The airport is also home to Naval Air Station Juanda, the largest air base of the Indonesian Navy’s Naval Aviation. The airbase facilities are located south of the runway, to the east of Terminal 2. The headquarters of the Naval Aviation is located at this air station, which oversees several squadrons under Air Wing 2 in Surabaya—one of the three air wings within the Naval Aviation command structure. The base is equipped with hangars and maintenance facilities supporting Naval Aviation aircraft operations. Its primary operational squadrons include the following:

- 100th Anti-Submarine Squadron - operating the AS565 MBe Panther helicopter,
- 200th Training Squadron - operating the SOCATA TB-9 Tampico, EC120B Colibri and the Beechcraft Bonanza G36,
- 600th Rapid Logistics Squadron - operating the CASA C-212-200 Aviocar,
- 700th UAV Squadron - operating the Boeing Insitu MQ-27 ScanEagle, and
- 800th Tactical Reconnaissance Squadron - operating the CASA CN-235-220 MPA.

In addition, the airbase is also home to the Naval Aviation Museum. The museum features a range of exhibits, including miniature fighter aircraft, aviation instruments, Indonesian Naval Aviation pilot and commando uniforms, and historical photographs displayed along its walls. It also houses several full-scale aircraft, including a Boeing 737-400.

==Ground transportation ==

=== Road ===
Juanda Airport is connected to the 15-kilometre Waru–Juanda Toll Road leading to Surabaya, which links the airport to the Surabaya–Gresik, Surabaya–Malang, and Surabaya–Mojokerto toll road networks. The airport is also accessible via Jalan Raya Waru toward Surabaya and Jalan Letjen S. Parman toward Sidoarjo. In addition, the Aloha interchange, whose construction began in 2022, was developed to improve traffic flow in and out of the airport.

=== Bus ===
Perum DAMRI operates bus services connecting Juanda Airport with Purabaya Terminal, with operations commencing in November 2006. The service was later expanded to include routes to Bunder Terminal in Gresik Regency, and Kertajaya Terminal in Mojokerto City. Bus services to Purabaya Terminal operate every 30 minutes, to Bunder Terminal every 60 minutes, and to Kertajaya Terminal every 120 minutes. Passengers can book tickets online through the DAMRI app or purchase them on the spot at departure points.

=== Rail ===
The proposal to develop a railway link to Juanda Airport has been under study for an extended period.
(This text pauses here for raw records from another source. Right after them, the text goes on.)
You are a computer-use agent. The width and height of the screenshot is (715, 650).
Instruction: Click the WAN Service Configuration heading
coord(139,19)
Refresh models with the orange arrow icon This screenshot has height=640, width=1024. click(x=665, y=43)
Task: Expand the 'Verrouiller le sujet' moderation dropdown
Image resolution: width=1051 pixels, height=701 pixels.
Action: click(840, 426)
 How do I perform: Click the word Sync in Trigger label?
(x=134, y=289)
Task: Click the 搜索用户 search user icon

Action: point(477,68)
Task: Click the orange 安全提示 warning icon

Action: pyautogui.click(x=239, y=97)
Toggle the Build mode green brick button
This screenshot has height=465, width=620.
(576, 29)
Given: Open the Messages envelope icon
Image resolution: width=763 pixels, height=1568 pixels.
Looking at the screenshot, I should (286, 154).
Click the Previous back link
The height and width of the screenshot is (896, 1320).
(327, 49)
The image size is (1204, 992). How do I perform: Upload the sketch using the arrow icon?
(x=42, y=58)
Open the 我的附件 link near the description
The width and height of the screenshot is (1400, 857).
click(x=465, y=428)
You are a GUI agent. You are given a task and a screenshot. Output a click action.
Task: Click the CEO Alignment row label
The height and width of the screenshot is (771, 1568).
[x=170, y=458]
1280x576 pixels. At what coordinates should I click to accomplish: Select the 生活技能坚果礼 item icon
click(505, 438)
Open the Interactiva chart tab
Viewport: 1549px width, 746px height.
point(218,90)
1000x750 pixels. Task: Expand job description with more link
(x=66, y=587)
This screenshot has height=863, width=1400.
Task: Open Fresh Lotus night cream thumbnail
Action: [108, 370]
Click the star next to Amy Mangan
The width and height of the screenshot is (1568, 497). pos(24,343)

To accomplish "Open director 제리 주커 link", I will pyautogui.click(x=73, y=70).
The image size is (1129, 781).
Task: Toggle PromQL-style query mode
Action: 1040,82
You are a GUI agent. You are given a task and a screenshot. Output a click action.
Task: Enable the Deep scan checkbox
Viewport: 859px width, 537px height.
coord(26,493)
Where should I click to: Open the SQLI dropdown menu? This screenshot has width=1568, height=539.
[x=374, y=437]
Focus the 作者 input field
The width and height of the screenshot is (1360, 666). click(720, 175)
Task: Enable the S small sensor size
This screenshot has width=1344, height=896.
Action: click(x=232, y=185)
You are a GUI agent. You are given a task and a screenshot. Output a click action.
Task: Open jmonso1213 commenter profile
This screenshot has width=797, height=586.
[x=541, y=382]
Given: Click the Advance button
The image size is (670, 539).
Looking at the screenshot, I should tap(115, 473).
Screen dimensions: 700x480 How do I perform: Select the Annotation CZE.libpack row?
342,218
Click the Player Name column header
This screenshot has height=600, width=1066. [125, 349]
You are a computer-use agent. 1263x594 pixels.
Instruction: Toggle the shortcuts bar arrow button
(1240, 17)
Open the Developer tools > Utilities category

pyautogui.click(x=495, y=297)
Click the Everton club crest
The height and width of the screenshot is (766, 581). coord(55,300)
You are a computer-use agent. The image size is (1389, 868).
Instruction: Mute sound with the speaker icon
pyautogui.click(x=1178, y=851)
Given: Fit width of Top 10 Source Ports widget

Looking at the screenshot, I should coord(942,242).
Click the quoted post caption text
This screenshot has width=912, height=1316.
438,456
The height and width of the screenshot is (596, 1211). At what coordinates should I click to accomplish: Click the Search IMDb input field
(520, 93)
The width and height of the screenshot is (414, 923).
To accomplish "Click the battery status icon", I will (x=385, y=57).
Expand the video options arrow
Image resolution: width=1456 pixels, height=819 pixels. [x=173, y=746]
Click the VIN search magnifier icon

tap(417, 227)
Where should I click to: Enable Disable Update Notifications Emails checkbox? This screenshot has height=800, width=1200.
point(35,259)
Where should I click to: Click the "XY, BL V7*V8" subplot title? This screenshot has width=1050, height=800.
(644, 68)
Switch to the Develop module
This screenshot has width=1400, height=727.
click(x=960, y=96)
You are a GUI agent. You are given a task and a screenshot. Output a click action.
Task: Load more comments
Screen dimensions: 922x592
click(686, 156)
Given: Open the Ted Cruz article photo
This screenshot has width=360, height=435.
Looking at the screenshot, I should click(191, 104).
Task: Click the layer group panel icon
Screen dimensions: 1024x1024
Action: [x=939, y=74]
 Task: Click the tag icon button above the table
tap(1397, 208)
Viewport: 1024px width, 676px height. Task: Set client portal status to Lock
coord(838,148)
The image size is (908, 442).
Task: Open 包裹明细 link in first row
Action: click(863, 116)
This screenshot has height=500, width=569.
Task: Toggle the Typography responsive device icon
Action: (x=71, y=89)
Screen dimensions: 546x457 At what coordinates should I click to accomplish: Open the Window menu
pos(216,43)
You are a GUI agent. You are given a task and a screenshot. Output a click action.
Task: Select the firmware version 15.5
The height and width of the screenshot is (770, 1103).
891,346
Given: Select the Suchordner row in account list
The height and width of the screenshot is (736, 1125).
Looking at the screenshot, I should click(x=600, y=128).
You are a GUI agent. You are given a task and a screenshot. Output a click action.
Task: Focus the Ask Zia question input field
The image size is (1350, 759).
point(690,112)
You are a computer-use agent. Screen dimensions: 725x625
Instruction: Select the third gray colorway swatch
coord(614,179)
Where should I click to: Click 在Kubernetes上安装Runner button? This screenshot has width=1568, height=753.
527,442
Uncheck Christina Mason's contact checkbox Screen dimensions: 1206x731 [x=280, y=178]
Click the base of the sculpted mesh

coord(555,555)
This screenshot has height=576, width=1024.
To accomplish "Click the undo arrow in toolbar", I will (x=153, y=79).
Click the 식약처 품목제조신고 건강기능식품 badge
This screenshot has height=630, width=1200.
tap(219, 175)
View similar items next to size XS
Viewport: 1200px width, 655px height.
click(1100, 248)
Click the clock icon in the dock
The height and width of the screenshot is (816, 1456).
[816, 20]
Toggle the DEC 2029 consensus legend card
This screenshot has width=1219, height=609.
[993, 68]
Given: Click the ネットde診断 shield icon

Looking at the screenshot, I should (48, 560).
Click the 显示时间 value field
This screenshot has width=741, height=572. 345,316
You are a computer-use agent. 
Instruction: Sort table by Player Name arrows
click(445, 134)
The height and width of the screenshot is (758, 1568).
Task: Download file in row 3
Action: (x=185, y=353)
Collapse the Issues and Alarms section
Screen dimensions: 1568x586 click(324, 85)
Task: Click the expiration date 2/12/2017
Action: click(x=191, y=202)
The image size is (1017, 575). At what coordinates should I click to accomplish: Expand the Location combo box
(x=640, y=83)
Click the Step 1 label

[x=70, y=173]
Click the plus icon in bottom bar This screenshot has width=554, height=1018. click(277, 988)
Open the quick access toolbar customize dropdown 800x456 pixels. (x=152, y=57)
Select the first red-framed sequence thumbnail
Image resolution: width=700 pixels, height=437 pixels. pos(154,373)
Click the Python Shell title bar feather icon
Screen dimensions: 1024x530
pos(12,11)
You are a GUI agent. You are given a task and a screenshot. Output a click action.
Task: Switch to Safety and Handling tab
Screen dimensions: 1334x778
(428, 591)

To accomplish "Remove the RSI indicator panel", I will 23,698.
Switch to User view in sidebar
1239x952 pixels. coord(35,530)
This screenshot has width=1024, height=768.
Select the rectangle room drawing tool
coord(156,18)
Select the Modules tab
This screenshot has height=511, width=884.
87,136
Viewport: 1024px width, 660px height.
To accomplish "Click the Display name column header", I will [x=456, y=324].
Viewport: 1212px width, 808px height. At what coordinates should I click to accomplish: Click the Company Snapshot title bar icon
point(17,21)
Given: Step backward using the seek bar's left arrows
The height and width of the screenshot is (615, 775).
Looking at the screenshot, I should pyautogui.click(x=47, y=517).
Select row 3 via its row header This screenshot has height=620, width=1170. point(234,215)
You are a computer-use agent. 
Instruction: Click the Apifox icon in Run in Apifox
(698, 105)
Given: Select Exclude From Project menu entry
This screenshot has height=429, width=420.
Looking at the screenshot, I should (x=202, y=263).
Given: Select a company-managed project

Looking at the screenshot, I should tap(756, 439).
In 2018, the Ministry of Transportation also raised the possibility of constructing a rail connection to the airport. In 2025, the East Java Transportation Agency argets the integration of the Juanda Airport Rail Link with the Surabaya–Sidoarjo Commuter Line (KRL) starting in 2027. This plan forms part of the Surabaya Regional Railway Line (SRRL) development, which is supported by Germany’s KfW Development Bank. The Juanda Airport Rail Link is also planned to be integrated into a light rail transit (LRT) system supported by the United Kingdom. The line will connect at Waru Station, which is envisioned as a major transport hub. From there, the airport rail service will link with the Surabaya–Sidoarjo Commuter Line at Waru Station, which is also planned to be connected to Bungurasih Bus Terminal. To reduce congestion, the airport rail line is planned to be constructed as an elevated railway from Waru Station to Juanda Airport Terminal 1. Passengers traveling to Terminal 2 will be served by shuttle buses from Terminal 1. Although the SRRL project is targeted for development starting in 2027, the exact construction timeline for the airport rail link has not yet been confirmed. At present, both projects remain in the feasibility study stage.

==Accidents and incidents==
- 21 February 2007: Adam Air Flight 172, a Boeing 737-300 (registered PK-KKV) flying from Jakarta to Surabaya made a hard landing at Juanda International Airport, resulting in structural failure of the aircraft.
- 1 February 2014: Lion Air Flight 361, a Boeing 737-900ER (registered PK-LFH) from Balikpapan Sultan Aji Muhammad Sulaiman Airport to Juanda International Airport landed hard and bounced four times on the runway, causing a tail strike and substantial damage to the plane. There were no fatalities, but two passengers were seriously injured and three others had minor injuries.